YOUR INSTRUCTIONS =
Return every record in full. Match each one exactly.

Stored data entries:

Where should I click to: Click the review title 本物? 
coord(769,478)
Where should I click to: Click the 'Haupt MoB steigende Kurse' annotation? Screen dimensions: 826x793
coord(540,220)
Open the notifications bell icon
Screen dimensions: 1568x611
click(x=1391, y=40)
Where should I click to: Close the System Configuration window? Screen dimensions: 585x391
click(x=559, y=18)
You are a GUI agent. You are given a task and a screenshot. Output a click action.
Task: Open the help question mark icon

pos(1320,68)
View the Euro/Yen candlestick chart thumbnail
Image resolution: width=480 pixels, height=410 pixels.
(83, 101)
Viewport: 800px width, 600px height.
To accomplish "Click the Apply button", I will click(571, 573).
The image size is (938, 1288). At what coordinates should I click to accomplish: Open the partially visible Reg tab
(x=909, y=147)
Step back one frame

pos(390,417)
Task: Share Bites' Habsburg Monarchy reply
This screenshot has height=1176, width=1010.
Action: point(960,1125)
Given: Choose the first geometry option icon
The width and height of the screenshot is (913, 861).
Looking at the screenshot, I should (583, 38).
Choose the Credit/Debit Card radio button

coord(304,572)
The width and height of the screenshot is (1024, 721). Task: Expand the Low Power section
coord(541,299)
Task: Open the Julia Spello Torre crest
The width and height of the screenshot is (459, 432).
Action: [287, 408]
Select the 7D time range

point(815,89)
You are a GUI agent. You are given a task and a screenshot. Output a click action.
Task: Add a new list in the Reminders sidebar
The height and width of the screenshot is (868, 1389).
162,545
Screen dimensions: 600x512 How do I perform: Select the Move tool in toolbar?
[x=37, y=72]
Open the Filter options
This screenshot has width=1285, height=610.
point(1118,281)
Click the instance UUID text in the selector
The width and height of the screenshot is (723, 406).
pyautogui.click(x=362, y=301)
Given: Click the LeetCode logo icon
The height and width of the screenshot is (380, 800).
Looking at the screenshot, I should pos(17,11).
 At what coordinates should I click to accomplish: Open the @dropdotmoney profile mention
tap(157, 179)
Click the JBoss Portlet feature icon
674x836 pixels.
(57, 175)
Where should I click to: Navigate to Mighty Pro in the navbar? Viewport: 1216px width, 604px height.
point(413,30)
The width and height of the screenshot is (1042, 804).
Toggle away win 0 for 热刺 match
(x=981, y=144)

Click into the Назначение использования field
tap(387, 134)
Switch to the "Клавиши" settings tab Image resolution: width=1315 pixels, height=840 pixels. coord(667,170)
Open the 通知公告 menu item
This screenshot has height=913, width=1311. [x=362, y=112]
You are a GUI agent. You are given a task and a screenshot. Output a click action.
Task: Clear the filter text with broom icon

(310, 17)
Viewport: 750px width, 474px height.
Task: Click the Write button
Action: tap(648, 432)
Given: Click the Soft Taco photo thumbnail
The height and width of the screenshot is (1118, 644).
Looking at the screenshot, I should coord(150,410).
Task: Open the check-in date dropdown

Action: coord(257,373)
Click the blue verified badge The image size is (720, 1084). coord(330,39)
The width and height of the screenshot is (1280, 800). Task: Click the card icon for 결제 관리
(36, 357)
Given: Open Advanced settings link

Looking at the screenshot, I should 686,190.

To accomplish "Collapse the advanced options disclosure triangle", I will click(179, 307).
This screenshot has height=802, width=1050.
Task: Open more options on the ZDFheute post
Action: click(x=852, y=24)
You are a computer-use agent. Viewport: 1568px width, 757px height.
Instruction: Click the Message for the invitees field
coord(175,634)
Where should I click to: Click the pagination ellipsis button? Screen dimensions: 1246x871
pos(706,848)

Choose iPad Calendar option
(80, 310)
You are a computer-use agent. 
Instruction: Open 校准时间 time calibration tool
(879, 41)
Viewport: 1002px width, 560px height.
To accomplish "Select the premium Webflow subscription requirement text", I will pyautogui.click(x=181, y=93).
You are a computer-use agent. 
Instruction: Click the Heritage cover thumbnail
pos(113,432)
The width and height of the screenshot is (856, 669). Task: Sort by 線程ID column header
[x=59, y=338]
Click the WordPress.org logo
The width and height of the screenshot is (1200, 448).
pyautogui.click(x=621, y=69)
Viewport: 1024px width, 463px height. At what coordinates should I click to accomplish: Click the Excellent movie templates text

YOUR SOLUTION =
Where should I click to: Click the review title 本物? 
coord(769,478)
Where should I click to: Click the 'Haupt MoB steigende Kurse' annotation? Screen dimensions: 826x793
coord(540,220)
Open the notifications bell icon
Screen dimensions: 1568x611
click(x=1391, y=40)
Where should I click to: Close the System Configuration window? Screen dimensions: 585x391
click(x=559, y=18)
You are a GUI agent. You are given a task and a screenshot. Output a click action.
Task: Open the help question mark icon

pos(1320,68)
View the Euro/Yen candlestick chart thumbnail
Image resolution: width=480 pixels, height=410 pixels.
(83, 101)
Viewport: 800px width, 600px height.
To accomplish "Click the Apply button", I will click(571, 573).
The image size is (938, 1288). At what coordinates should I click to accomplish: Open the partially visible Reg tab
(x=909, y=147)
Step back one frame

pos(390,417)
Task: Share Bites' Habsburg Monarchy reply
This screenshot has height=1176, width=1010.
Action: point(960,1125)
Given: Choose the first geometry option icon
The width and height of the screenshot is (913, 861).
Looking at the screenshot, I should (583, 38).
Choose the Credit/Debit Card radio button

coord(304,572)
The width and height of the screenshot is (1024, 721). Task: Expand the Low Power section
coord(541,299)
Task: Open the Julia Spello Torre crest
The width and height of the screenshot is (459, 432).
Action: [287, 408]
Select the 7D time range

point(815,89)
You are a GUI agent. You are given a task and a screenshot. Output a click action.
Task: Add a new list in the Reminders sidebar
The height and width of the screenshot is (868, 1389).
162,545
Screen dimensions: 600x512 How do I perform: Select the Move tool in toolbar?
[x=37, y=72]
Open the Filter options
This screenshot has width=1285, height=610.
point(1118,281)
Click the instance UUID text in the selector
The width and height of the screenshot is (723, 406).
pyautogui.click(x=362, y=301)
Given: Click the LeetCode logo icon
The height and width of the screenshot is (380, 800).
Looking at the screenshot, I should pos(17,11).
 At what coordinates should I click to accomplish: Open the @dropdotmoney profile mention
tap(157, 179)
Click the JBoss Portlet feature icon
674x836 pixels.
(57, 175)
Where should I click to: Navigate to Mighty Pro in the navbar? Viewport: 1216px width, 604px height.
point(413,30)
The width and height of the screenshot is (1042, 804).
Toggle away win 0 for 热刺 match
(x=981, y=144)

Click into the Назначение использования field
tap(387, 134)
Switch to the "Клавиши" settings tab Image resolution: width=1315 pixels, height=840 pixels. coord(667,170)
Open the 通知公告 menu item
This screenshot has height=913, width=1311. [x=362, y=112]
You are a GUI agent. You are given a task and a screenshot. Output a click action.
Task: Clear the filter text with broom icon

(310, 17)
Viewport: 750px width, 474px height.
Task: Click the Write button
Action: tap(648, 432)
Given: Click the Soft Taco photo thumbnail
The height and width of the screenshot is (1118, 644).
Looking at the screenshot, I should coord(150,410).
Task: Open the check-in date dropdown

Action: coord(257,373)
Click the blue verified badge The image size is (720, 1084). coord(330,39)
The width and height of the screenshot is (1280, 800). Task: Click the card icon for 결제 관리
(36, 357)
Given: Open Advanced settings link

Looking at the screenshot, I should 686,190.

To accomplish "Collapse the advanced options disclosure triangle", I will click(179, 307).
This screenshot has height=802, width=1050.
Task: Open more options on the ZDFheute post
Action: click(x=852, y=24)
You are a computer-use agent. Viewport: 1568px width, 757px height.
Instruction: Click the Message for the invitees field
coord(175,634)
Where should I click to: Click the pagination ellipsis button? Screen dimensions: 1246x871
pos(706,848)

Choose iPad Calendar option
(80, 310)
You are a computer-use agent. 
Instruction: Open 校准时间 time calibration tool
(879, 41)
Viewport: 1002px width, 560px height.
To accomplish "Select the premium Webflow subscription requirement text", I will pyautogui.click(x=181, y=93).
You are a computer-use agent. 
Instruction: Click the Heritage cover thumbnail
pos(113,432)
The width and height of the screenshot is (856, 669). Task: Sort by 線程ID column header
[x=59, y=338]
Click the WordPress.org logo
The width and height of the screenshot is (1200, 448).
pyautogui.click(x=621, y=69)
Viewport: 1024px width, 463px height. At what coordinates should I click to accomplish: Click the Excellent movie templates text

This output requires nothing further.